Элиза заснула — глубоким, спокойным сном. Марта, перекрестив дочь и внучку, вздохнула и опустила голову в ладони.
— Господи, — едва слышно сказала она, — помоги нам. Хоть бы все получилось.
По дороге домой Майкл зашел в церковь святого Георга. Присев, он посмотрел на алтарь: «Господи, спасибо тебе. Думал ли я…». Он внезапно улыбнулся, вспомнив ласковый голос Элизы, там, в Париже — за окном сиял белый свет зимы, черепичные крыши были покрыты легким снегом. Она провела губами по его плечу: «Мне до сих пор кажется, что это моя пуля была, в Бретани. Хотя и шрама уже не разглядишь».

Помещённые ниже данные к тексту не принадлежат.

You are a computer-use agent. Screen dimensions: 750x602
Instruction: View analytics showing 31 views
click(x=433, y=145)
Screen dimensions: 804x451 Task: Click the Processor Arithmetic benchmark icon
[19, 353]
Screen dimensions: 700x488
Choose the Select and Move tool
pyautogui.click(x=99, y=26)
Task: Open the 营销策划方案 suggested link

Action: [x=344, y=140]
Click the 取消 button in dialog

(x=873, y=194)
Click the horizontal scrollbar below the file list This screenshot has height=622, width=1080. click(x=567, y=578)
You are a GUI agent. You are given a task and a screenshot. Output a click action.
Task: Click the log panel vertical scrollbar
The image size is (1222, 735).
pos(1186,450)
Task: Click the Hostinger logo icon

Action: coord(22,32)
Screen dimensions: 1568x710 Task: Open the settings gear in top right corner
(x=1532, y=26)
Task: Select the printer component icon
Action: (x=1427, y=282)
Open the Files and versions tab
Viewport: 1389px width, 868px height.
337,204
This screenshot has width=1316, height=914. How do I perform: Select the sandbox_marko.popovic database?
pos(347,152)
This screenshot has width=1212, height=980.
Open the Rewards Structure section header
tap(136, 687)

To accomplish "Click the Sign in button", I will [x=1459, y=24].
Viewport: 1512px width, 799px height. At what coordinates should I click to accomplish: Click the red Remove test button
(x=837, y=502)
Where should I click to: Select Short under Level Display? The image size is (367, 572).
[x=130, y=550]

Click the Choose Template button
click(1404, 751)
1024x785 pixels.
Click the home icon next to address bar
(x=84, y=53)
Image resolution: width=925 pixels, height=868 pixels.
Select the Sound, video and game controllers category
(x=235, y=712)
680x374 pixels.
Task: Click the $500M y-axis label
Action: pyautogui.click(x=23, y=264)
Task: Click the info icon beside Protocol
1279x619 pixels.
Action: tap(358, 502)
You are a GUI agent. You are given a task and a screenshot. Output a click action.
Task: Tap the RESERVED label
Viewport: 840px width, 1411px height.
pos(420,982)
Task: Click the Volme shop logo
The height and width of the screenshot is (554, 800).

— Сколько лет прошло, — Майкл стал целовать ее. «Ты мне тогда снилась, вот что. Все вы снились. И видишь, — он окунулся в ее нежное, такое близкое тепло, — видишь, как получилось, любовь моя. Теперь мы вместе, до конца наших дней».
— Здесь крестить будем, — подумал он, оглядывая пустую, — утренняя служба уже закончилась, — церковь. «Потом Марта в Озерный край уедет, к Веронике. И Рэйчел уже там, с тетей Изабеллой, помогают ей. Там все хорошо пройдет, обязательно».
Он вышел на белокаменные ступени и зажмурился. Августовское солнце было ярким, дул легкий, теплый ветер и он не сразу услышал веселый голос: «Майкл!»
Отец был в безукоризненном, табачного цвета сюртуке, с кремовым, шелковым галстуком. Майкл, как всегда, восхищенно вздохнул: «Два года ему до семидесяти. Хотел бы я так выглядеть, в его возрасте. И дядя Теодор, как в отставку вышел, как под землей не работает больше, — расцвел. А ему этим годом семьдесят. Шахта старит, конечно».
Майкл увидел темноволосую голову старшего сына. Пожав руку отцу, он строго спросил: «Бен, а ты что здесь делаешь?»
Он был невысокий, легкий, изящный, в холщовой куртке ремесленника. Юноша, блеснув лазоревыми, отцовскими глазами, рассмеялся: «Меня отпустили папа, и с отличными оценками. Я дедушке деловую почту привез, заодно и пообедали. Багаж мой сразу в Кембридж поехал. Как там? — он кивнул в сторону дома.
— Я ему сказал, ты не обессудь, — добродушно заметил Питер. «Что у него сестренка теперь есть».
— Маленькая? — спросил Бен у отца.
— Вырастет, — уверил его Майкл и подумал: «После крещения с бабушкой в Мейденхед езжай. Там девочки Корвино, Аарон, твой приятель, кузина Тони, из Америки — вместе веселее. На лодке покатаетесь, — он потрепал сына по крепкому плечу, — ты же два месяца то в забое сидел, то в механических мастерских возился».
— Поеду, папа, — кивнул Бен: «Правильно, я никого и не видел еще. Бабушка Марта после Пасхи из Америки вернулась, я еще учился, а потом сразу в Корнуолл отправился. Господи, — юноша вспомнил дымы паровозов, запах гари и угля, — скорей бы инженером стать. Только руки отмыть надо, перед Мейденхедом, — он критически посмотрел на черную кайму у себя под ногтями, — Аарон-то ладно, ему все равно, но там девчонки…»
— Его светлость и тетя Мадлен сегодня у нас обедают, — сказал Питер, когда они уже подходили к дому. «Юного Джона приведут. Вроде вернулся он с континента, то ли в Австрии был, то ли в Германии».
— Пойдем, — обернулся Майкл к сыну, — руки помой и посмотришь на маленькую Мэри. Хотя она спит еще, наверное, и Элиза тоже.
Питер проводил их глазами. Обведя взглядом изящную переднюю, он хмыкнул: «В Британском музее галерея Кроу появится, давно пора». Он погладил китайскую вазу: «Дома я немного оставил, да и потом — дети Мартина в Кантон будут ездить, в Бомбей…, Привезут еще. А Тео портрет будет в этой новой Национальной Галерее висеть, что король основать хочет».